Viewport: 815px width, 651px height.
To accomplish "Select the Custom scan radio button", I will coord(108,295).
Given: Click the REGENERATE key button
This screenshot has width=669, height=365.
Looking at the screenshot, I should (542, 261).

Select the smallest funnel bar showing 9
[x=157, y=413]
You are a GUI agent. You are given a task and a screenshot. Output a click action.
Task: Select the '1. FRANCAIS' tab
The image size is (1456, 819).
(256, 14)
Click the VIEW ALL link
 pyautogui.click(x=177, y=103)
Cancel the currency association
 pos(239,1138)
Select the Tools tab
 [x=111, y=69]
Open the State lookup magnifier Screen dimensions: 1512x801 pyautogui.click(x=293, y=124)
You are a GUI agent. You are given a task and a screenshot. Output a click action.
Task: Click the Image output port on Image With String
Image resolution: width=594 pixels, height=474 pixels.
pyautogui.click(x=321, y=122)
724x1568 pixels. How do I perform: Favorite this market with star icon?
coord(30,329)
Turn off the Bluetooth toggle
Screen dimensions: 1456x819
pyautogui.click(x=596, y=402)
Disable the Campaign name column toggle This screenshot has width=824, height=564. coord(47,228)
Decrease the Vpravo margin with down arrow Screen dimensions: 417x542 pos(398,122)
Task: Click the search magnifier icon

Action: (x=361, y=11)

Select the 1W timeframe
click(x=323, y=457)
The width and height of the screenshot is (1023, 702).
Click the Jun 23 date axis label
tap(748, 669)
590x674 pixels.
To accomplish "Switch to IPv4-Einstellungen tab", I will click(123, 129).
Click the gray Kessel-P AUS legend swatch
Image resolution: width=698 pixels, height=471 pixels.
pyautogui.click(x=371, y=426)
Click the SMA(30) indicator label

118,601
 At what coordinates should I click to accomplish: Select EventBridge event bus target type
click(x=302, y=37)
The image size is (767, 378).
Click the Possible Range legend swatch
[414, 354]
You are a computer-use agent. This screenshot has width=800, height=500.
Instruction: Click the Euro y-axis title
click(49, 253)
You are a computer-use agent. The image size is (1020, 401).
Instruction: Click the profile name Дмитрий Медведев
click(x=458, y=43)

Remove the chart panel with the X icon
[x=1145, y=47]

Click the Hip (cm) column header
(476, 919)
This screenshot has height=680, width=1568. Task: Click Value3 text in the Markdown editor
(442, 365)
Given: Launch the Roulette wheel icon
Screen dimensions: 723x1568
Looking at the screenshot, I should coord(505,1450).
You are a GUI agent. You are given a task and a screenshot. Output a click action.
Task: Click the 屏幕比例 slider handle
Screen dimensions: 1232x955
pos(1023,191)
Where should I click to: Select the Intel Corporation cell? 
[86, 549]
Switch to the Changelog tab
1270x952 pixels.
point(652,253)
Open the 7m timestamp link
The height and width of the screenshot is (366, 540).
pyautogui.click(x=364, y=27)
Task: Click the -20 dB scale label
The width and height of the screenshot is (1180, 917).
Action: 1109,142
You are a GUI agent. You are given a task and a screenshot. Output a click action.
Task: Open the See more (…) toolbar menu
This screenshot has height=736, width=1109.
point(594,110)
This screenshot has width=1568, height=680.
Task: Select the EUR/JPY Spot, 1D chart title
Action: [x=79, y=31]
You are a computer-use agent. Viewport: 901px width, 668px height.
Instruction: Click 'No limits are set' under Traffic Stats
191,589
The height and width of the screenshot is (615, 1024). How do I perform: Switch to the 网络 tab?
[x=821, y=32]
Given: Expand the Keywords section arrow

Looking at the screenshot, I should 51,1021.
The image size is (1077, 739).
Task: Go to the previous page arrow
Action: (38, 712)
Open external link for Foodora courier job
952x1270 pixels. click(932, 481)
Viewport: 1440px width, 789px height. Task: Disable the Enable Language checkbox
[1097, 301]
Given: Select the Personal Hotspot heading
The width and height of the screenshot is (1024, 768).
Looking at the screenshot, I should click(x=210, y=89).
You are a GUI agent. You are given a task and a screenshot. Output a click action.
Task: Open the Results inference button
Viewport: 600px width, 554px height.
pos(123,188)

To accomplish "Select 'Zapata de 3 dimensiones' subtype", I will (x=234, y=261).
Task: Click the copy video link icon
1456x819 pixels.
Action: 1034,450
──────
**Aim of the task:**
Report each of the lines above that contains the string "button". Case counts.

**Response to the exercise:**
To accomplish "Select the Custom scan radio button", I will coord(108,295).
Given: Click the REGENERATE key button
Task: Open the Results inference button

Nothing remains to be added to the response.